4. Rude and inconsiderate people. Like standing in the doorway having a conversation with your friends when 500 people are trying to get out of the same doorway.
5. People who drive under the speed limit in the left lane.
What is wrong with me? I haven't felt like myself in such a long time and I am growing weary from it. I'm sure those around me are too. I am so grateful to be pregnant and to be able to experience everything that goes with it. The aches and pains are tolerable and I really have no complaints about them. But I have been consumed with worry since the moment I got a positive pregnancy test. My history has me terrified, and then I had the massive bleeding in the beginning. Since that resolved, I really have nothing going on. I've had an easy pregnancy. But I am just completely terrified every moment of every day. When the baby isn't moving, unlike those other women who feel their babies move 24 hours a day, I get freaked out. I pray non-stop that she is ok. I haven't even allowed myself to think about actually giving birth. I guess because it is so hard to imagine that the outcome will be good. I tell myself 1000 times a day that women do this every day and their outcome is good. Surely mine will be.

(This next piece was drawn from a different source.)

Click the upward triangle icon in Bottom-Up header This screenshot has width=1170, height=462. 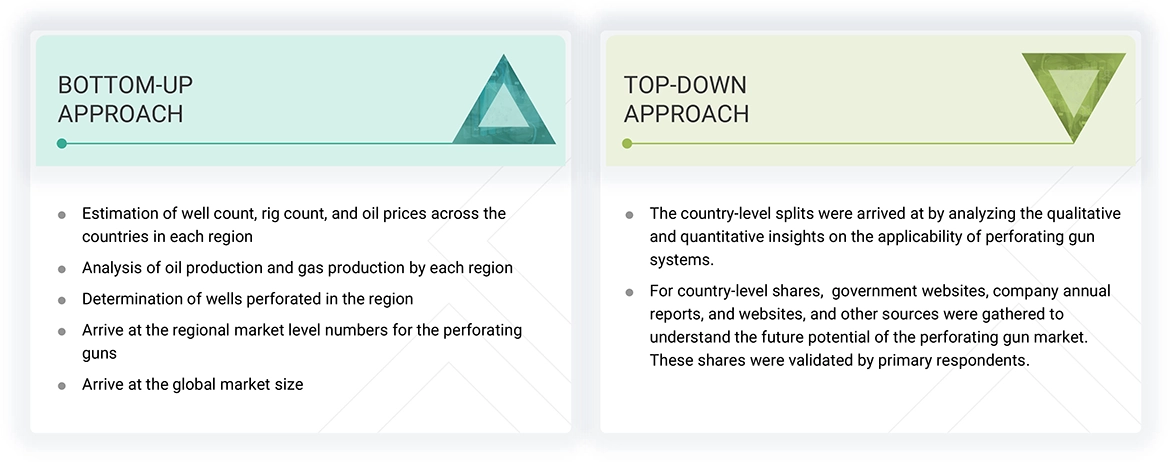point(504,103)
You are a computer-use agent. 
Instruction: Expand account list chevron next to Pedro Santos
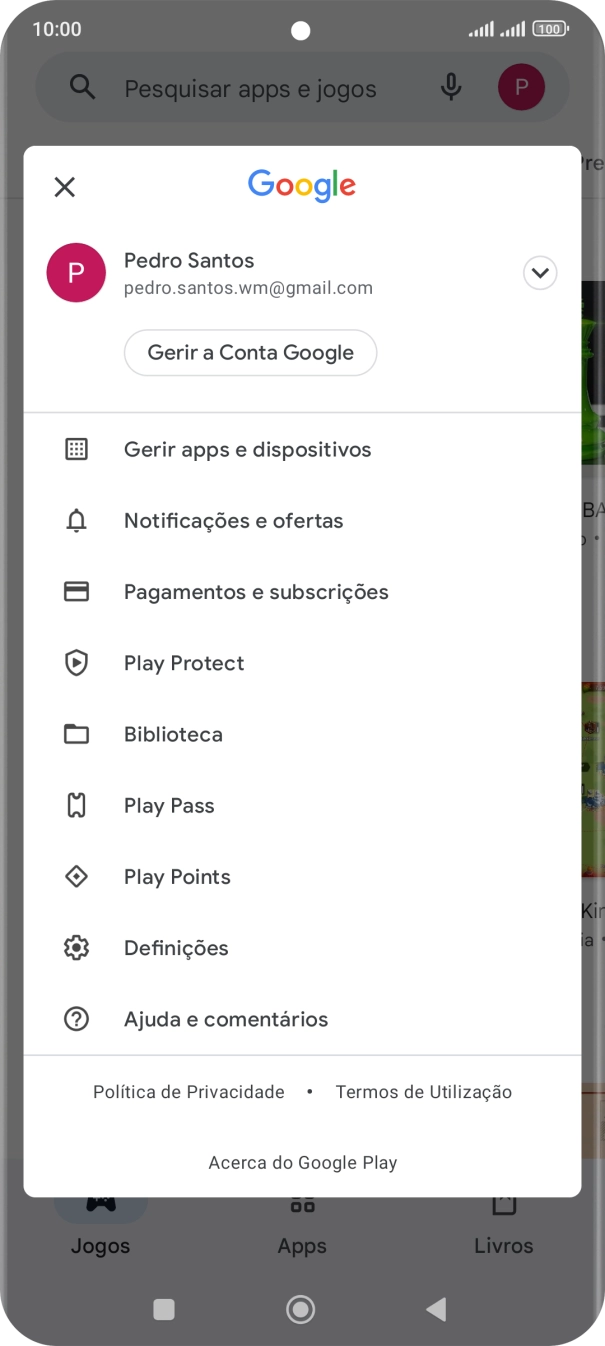[540, 272]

I have a plastic bin full of clothes that my sister gave me from my niece. I can't even bring myself to wash them and get them ready for the baby. I need to wash new things that people have given her too. I've tried several times just to get the bin out of the closet but I can't do it. Not yet. My mother in law called the other day telling me about the wonderful things she has found for the baby. All I could think about was saving the tags and receipts. How horrible is that? I hate being like this but I just can't shake it. I'm terrified that something is going to go terribly wrong. I have found myself pulling away from my friends and even my husband. I really just want to crawl into a hole and stay there. I know this baby will come and most likely she will be fine. But I've been on the bad side of statistics so many times that it's hard to imagine something good happening.
Please say a prayer for me and my sanity. I feel so robbed that I can't enjoy what will be my only pregnancy. I want to connect to this little life inside of me. And I DO feel those moments of joy when watching my belly move. But she deserves more than moments. She deserves my whole heart and every ounce of love I have. I'm trying...I really am.
Also, please say a prayer for our little boy AB. We felt very hopeful (last week) that we would have our initial meeting the week of July 27. As of today, nothing has been scheduled. Apparently the social worker is waiting on his guardian to confirm her schedule to make sure she can make it to the meeting. I actually called AB's social worker today and got the run around. I reminded her that I can not travel after July 27 and that it wasn't fair to make AB wait until after the baby comes. If our first meeting can't be until after the baby comes that pushes us back to October before we can even have our first meeting. This is stressing me out!!
Thanks for sticking with me. I am not usually such a negative person but I just can't help it today.